» **Task goal**: Return each of the lines below that contains the string "plus", copied in full. Case counts.

Data for locating visible targets:
+++
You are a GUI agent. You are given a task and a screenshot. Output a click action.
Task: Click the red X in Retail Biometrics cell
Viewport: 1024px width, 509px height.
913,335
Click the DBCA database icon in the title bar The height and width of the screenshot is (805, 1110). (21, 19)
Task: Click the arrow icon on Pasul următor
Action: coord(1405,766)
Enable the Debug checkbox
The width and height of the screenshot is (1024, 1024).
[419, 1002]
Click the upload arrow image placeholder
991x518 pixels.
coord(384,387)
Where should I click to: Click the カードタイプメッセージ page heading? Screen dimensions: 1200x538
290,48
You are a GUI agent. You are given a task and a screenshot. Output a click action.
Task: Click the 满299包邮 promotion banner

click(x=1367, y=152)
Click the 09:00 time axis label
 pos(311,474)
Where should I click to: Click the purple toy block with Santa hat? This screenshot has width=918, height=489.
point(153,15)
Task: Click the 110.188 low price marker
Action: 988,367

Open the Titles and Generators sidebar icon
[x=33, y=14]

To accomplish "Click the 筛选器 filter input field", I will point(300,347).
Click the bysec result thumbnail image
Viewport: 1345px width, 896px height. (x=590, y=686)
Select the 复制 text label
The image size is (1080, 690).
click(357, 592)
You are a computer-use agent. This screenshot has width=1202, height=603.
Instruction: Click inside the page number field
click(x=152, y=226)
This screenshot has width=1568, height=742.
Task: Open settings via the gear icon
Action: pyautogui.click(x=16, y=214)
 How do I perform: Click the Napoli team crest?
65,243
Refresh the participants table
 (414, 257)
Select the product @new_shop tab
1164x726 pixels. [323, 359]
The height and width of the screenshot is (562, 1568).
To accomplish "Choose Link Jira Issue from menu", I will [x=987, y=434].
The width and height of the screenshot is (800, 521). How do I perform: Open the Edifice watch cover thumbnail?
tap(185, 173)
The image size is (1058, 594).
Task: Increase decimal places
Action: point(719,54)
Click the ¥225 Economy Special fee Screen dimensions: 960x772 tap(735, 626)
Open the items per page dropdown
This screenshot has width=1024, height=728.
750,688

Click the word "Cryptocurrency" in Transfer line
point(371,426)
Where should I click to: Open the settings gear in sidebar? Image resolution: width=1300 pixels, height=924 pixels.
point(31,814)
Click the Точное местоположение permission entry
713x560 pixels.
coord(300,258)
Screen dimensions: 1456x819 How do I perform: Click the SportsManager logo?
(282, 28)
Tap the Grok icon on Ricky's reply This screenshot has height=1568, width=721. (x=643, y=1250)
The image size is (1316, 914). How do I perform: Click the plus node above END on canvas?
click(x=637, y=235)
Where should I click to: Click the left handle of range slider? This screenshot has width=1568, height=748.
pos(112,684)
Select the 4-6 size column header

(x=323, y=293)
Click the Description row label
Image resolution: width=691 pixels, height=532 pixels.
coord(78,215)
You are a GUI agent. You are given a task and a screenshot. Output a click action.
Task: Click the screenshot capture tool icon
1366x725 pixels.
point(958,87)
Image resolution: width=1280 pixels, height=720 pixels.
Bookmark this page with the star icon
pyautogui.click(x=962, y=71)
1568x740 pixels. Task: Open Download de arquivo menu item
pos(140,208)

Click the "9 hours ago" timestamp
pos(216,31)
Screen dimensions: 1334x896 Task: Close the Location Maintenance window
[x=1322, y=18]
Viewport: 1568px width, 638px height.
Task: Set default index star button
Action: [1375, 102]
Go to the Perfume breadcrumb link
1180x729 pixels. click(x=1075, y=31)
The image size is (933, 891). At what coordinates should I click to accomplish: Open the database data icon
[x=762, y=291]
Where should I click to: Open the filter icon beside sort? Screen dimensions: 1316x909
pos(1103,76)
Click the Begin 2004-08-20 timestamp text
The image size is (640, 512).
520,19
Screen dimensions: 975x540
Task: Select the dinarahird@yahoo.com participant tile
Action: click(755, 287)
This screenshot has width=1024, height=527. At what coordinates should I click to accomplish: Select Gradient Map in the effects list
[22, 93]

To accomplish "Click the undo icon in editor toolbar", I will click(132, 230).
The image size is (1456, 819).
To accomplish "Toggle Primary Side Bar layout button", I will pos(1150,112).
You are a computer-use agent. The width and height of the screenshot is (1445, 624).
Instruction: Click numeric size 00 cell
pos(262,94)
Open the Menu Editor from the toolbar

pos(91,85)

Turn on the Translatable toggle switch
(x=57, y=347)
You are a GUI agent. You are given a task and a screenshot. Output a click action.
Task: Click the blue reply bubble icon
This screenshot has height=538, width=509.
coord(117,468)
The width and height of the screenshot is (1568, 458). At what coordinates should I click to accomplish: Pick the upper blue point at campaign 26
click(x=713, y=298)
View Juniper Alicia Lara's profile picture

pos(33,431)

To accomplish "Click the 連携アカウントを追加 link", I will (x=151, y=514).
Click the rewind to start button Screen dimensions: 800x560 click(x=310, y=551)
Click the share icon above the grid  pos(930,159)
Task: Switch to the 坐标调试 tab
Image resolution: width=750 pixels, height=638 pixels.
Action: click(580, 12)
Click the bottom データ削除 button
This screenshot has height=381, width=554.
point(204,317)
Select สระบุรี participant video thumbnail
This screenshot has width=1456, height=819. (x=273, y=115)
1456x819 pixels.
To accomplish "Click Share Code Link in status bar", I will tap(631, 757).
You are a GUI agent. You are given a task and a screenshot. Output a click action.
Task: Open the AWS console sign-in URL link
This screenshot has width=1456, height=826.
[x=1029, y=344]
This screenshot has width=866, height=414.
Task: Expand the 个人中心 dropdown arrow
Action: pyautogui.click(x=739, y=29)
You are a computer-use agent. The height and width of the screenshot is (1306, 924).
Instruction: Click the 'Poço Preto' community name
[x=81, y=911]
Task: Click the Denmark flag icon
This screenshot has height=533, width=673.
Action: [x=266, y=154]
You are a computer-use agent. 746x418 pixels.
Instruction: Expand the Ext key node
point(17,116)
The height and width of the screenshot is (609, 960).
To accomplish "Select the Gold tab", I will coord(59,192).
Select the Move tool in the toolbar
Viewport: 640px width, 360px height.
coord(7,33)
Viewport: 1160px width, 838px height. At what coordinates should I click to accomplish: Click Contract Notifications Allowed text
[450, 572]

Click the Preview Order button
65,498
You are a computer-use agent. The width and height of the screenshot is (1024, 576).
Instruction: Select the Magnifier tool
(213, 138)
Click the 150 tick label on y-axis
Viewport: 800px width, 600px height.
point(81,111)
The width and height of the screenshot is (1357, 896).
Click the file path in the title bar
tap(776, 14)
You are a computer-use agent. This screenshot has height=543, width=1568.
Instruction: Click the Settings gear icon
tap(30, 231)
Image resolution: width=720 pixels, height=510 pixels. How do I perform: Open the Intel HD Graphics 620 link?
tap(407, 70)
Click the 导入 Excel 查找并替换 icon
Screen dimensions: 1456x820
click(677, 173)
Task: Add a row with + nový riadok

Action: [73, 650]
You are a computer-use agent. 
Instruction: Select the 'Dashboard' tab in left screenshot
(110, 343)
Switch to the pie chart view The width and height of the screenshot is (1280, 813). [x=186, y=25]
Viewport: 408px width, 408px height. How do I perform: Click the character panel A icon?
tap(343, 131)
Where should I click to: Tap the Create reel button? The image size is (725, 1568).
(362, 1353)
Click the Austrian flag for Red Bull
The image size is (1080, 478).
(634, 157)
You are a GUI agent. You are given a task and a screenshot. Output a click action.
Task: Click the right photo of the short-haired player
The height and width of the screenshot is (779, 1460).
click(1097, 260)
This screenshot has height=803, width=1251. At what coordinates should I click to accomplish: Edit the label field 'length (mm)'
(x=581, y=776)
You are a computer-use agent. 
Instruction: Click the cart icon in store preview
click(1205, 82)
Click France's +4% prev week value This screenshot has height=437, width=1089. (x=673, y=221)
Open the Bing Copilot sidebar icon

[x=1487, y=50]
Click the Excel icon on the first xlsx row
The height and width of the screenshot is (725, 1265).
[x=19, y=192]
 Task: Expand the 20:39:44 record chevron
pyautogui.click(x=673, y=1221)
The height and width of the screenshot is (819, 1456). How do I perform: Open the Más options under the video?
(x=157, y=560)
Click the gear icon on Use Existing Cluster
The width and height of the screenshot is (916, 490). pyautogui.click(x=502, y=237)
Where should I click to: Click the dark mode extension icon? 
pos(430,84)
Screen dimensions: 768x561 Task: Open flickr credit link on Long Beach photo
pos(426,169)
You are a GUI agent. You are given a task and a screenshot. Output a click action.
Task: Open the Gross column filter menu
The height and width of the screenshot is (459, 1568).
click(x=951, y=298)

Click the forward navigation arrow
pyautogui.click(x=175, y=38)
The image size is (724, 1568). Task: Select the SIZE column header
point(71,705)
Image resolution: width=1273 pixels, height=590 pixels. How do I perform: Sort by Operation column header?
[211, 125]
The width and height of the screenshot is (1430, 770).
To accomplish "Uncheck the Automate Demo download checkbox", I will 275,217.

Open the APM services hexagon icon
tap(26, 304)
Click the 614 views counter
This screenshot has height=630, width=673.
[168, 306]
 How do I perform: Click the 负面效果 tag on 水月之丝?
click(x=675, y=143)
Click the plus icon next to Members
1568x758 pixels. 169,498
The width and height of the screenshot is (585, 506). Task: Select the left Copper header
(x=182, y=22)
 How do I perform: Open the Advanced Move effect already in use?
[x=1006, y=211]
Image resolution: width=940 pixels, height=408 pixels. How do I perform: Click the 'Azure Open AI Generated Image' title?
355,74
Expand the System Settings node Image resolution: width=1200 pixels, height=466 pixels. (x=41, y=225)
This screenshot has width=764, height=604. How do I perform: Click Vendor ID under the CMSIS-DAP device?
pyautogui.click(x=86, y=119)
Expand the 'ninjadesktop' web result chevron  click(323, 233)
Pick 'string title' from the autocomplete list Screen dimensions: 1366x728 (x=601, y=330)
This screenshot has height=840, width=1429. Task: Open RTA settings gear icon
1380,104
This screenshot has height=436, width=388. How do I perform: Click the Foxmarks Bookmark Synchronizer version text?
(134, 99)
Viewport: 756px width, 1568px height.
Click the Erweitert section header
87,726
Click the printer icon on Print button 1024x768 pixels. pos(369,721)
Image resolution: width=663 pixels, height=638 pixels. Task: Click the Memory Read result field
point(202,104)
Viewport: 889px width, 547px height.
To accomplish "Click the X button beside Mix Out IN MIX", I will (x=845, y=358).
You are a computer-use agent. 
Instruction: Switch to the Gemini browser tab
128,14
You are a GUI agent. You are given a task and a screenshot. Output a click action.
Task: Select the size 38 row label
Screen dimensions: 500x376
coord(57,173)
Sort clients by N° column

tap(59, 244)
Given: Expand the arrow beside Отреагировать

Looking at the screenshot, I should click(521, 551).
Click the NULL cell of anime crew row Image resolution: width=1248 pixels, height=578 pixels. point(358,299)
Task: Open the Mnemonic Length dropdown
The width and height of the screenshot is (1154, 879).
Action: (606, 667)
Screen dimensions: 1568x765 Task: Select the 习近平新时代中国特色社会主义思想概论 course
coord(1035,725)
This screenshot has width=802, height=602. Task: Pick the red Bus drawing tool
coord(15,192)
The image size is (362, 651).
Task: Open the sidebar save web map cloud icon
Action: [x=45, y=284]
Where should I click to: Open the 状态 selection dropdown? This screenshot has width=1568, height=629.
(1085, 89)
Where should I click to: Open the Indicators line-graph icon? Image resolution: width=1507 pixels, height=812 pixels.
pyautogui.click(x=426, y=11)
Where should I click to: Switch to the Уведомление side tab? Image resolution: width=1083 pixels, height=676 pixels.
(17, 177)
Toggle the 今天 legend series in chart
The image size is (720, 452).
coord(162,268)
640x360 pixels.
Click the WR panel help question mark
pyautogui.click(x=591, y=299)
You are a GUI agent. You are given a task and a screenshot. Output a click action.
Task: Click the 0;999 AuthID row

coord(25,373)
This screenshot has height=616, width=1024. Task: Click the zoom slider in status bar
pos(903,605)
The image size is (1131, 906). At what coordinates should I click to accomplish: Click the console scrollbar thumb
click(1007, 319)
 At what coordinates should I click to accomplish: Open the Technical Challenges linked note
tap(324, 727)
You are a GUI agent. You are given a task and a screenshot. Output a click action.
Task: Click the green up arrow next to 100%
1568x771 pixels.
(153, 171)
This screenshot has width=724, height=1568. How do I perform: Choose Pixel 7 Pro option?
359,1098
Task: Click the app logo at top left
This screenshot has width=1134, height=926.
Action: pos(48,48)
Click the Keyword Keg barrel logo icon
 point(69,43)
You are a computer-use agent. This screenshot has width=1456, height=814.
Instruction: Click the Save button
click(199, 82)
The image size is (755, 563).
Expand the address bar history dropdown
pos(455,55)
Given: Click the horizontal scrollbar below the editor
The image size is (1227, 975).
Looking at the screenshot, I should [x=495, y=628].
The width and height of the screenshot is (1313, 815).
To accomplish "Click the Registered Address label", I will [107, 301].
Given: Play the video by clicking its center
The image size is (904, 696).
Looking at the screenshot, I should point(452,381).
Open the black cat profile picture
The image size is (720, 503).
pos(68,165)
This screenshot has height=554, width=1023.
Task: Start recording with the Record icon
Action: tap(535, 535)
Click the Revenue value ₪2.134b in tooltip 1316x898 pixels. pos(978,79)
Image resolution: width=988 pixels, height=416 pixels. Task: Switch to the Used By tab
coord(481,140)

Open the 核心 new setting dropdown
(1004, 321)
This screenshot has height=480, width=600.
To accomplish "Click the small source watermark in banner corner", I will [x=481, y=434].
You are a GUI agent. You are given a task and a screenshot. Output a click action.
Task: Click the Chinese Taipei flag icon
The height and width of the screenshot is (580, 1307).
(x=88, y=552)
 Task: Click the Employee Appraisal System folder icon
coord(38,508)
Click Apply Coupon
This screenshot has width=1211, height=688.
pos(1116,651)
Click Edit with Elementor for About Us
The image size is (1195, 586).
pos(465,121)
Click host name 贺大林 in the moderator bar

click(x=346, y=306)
+++
» **Result for this task**:
The image size is (1316, 914). How do I perform: Click the plus node above END on canvas?
Click the plus icon next to Members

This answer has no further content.